Employer access to employee email and social media accounts is one of the hottest topics in employment law right now. Employer conduct in this area implicates numerous laws, including discrimination, whistleblowing, protected concerted activity, off-duty conduct statutes, the attorney-client privilege and, of course, invasion of privacy.
A few months ago, the District of New Jersey had the opportunity to address privacy concerns associated with employee social media postings. In Ehling v. Monmouth-Ocean Hospital Service Corp., 2012 WL 1949668 (D.N.J. May 30, 2012), the plaintiff — a registered nurse, paramedic and acting president of the local union — maintained a private group within her Facebook account, where only those who were her Facebook “friends” were permitted to access and view postings on her Facebook “wall.” While the plaintiff invited many of her co-workers to be her Facebook friends, she did not invite any members of management. In fact, as alleged in the complaint, significant animus apparently existed between the plaintiff and the management, allegedly stemming from the plaintiff’s union activities and her deposition testimony in a lawsuit filed by employees against Monmouth-Ocean Hospital (MONOC).
MONOC purportedly gained access to the plaintiff’s private Facebook account by having a supervisor summon one of Ehling’s co-worker Facebook friends into the supervisor’s office, at which time the supervisor “convinced” the employee to access his Facebook account on the supervisor’s work computer.
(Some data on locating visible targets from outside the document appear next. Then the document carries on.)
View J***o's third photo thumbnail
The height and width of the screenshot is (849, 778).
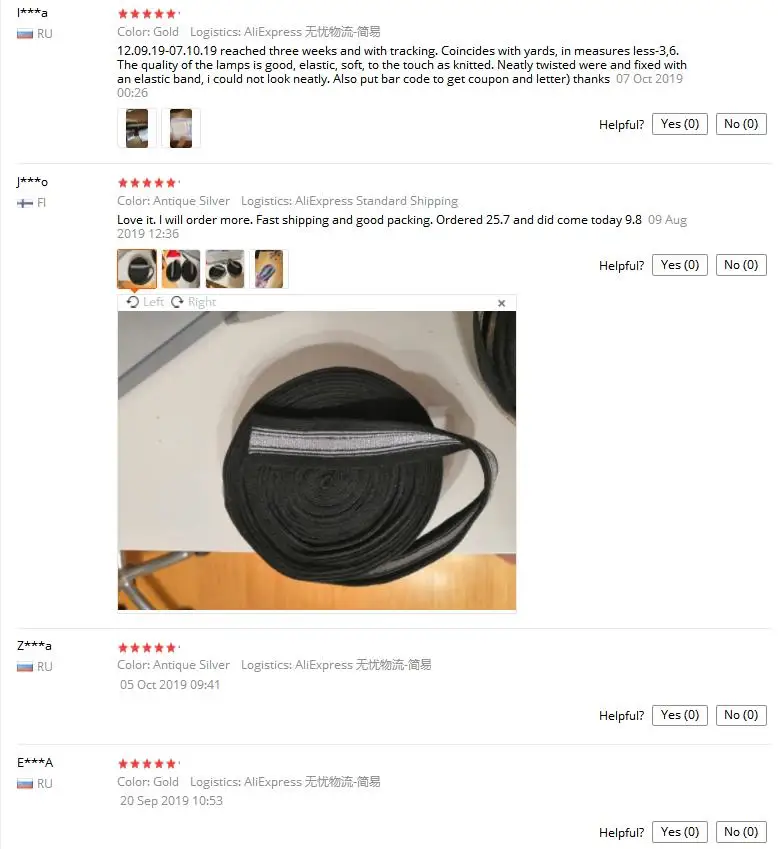tap(225, 269)
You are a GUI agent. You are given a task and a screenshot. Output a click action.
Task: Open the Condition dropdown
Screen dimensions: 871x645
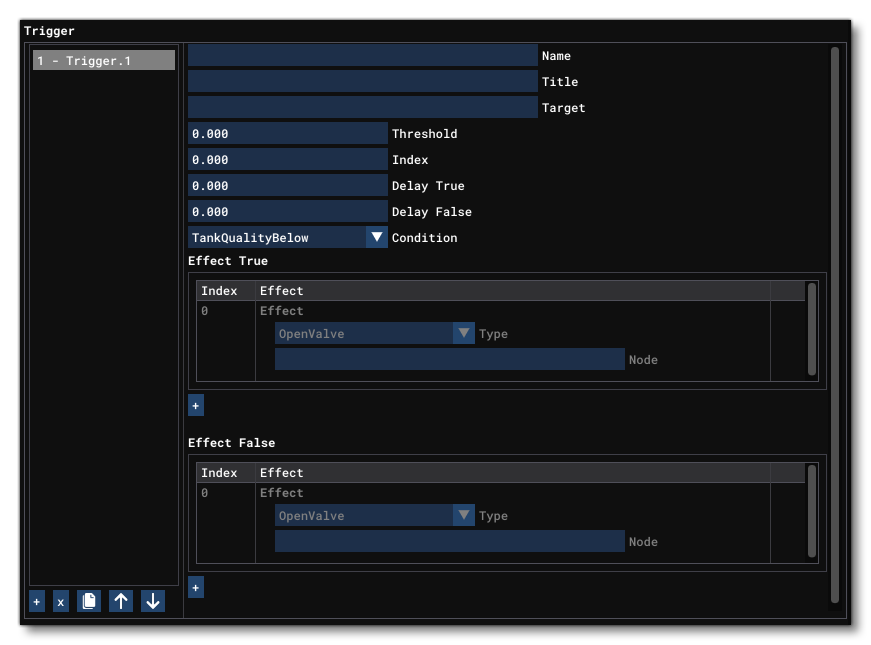[376, 238]
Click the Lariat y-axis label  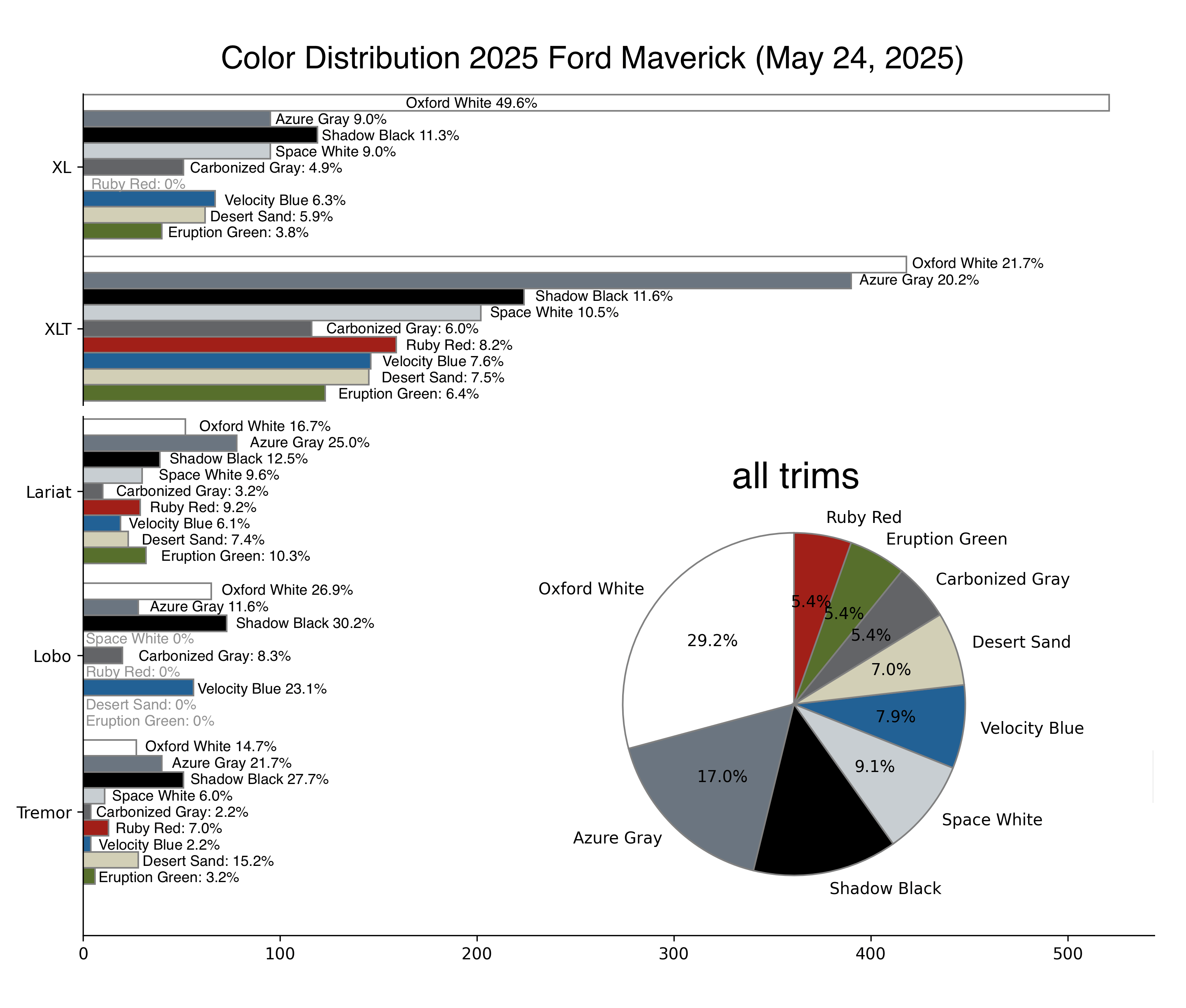tap(49, 492)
The supervisor viewed and copied the plaintiff’s Facebook postings. One such posting was a comment the plaintiff made regarding a shooting that took place at the Holocaust Museum in Washington, D.C., stating:
An 88 yr old sociopath white supremacist opened fire in the Wash D.C. Holocaust Museum this morning and killed an innocent guard (leaving children). Other guards opened fire. The 88 yr old was shot. He survived. I blame the DC paramedics. I want to say 2 things to the DC medics. 1. WHAT WERE YOU THINKING? and 2. This was your opportunity to really make a difference! WTF!!!! And to the other guards ….go to target practice.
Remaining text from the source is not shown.